*** Extract to read Section Begins ***

A principal component analysis (PCA), a heat map and a correlation matrix were conducted to assess the differences in flavour production across strains and fermentation temperatures. The PCA results showed that the first two components accounted for 68.7% of the total variance observed (Figure 4). PC1 (45.7%) reflected mainly the high content of acetate and ethyl esters detected in samples fermented with the SD strains, while PC2 (23%) explained the temperature variation. As the heatmap shows (Figure 4), the hierarchical clustering grouped the wort samples fermented with SD strains at 20 °C (cluster 1) separate from the rest (cluster 2), mainly due to their higher content of 14 compounds (lower part of the heatmap, Figure 4) that represented around 37.5% of their total content of VOCs, versus the 12.5–26.4% in samples from cluster 2. On the other hand, AaB samples were placed in the positive area of PC1 (Figure 4) due to their production of ethyl butanoate as a unique volatile produced by this yeast, as reflected clearly in Figure 4 and in the correlation matrix (Figure S1). Finally, SDy02 samples were mainly placed in the negative area of PC1 due to their higher amount of 2-methylbuthyl acetate, 2-phenylethyl acetate, octanoic acid and ethyl-9-decenoate (Figure 4 and Figure S1).

4. Conclusions

The present work has provided evidence of the potential of S. cerevisiae yeast strains from sourdough to reduce brewing fermentation times over a wide range of temperatures with no apparent detriment to the beer’s main biochemical features. The improved fermentation kinetics and increased thermal tolerance of sourdough strains provide microbiological stability to the process and flexibility, as brewers can use them in typical ale-beer styles as well as in warmer-temperature brewing processes like Kvass and Finland’s sahti, among others. Our results also demonstrate the ability of sourdough strains to provide the highest overall levels of aroma compounds at 20 °C, particularly esters and acids, resulting in temperature-dependent flavour profiles. This characteristic is desirable as it allows for targeted beer fermentation to achieve a specific aroma effect.
Our results have examined the potential for brewing with sourdough yeast isolates under lab-scale conditions. Considering the number of ingredients, wort preparations and fermentation conditions used in industrial and craft brewing, additional experiments are still needed to assess the practical applicability of these sourdough strains at the brewery scale. Meanwhile, the remarkable and unique yeast strain diversity that sourdough offers can be further explored to choose the best novel strains to meet the needs of the craft beer market and consumers seeking new, distinctive flavours and experiences in beer.

*** Extract to read Section Ends ***

• **Questions**
1) Answer these questions about the sourdough yeast text:
(a) What percentage of the total variance did the first two PCA components account for?
(b) Which volatile does the text name as unique to the AaB yeast?
(c) Which two warmer-temperature brewing processes are named in the conclusions?
2) Transcribe the sourdough yeast text from "4. Conclusions" up to and including "specific aroma effect.", keeping every word and punctuation mark unchanged.
The rows aren't needed for the next tasks.

*** Data shown Section Begins ***

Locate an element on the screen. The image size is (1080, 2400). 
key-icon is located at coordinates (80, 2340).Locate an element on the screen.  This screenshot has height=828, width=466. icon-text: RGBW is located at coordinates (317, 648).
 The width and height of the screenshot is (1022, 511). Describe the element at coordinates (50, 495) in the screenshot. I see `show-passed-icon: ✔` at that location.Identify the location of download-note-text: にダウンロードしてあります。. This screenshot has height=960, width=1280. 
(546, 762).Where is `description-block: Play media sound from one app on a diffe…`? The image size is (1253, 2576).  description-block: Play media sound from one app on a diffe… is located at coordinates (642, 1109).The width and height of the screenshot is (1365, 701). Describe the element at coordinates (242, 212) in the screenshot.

*** Data shown Section Ends ***

• **Answers in order**
1)
(a) 68.7%
(b) Ethyl butanoate
(c) Kvass and Finland's sahti

2)
4. Conclusions

The present work has provided evidence of the potential of S. cerevisiae yeast strains from sourdough to reduce brewing fermentation times over a wide range of temperatures with no apparent detriment to the beer’s main biochemical features. The improved fermentation kinetics and increased thermal tolerance of sourdough strains provide microbiological stability to the process and flexibility, as brewers can use them in typical ale-beer styles as well as in warmer-temperature brewing processes like Kvass and Finland’s sahti, among others. Our results also demonstrate the ability of sourdough strains to provide the highest overall levels of aroma compounds at 20 °C, particularly esters and acids, resulting in temperature-dependent flavour profiles. This characteristic is desirable as it allows for targeted beer fermentation to achieve a specific aroma effect.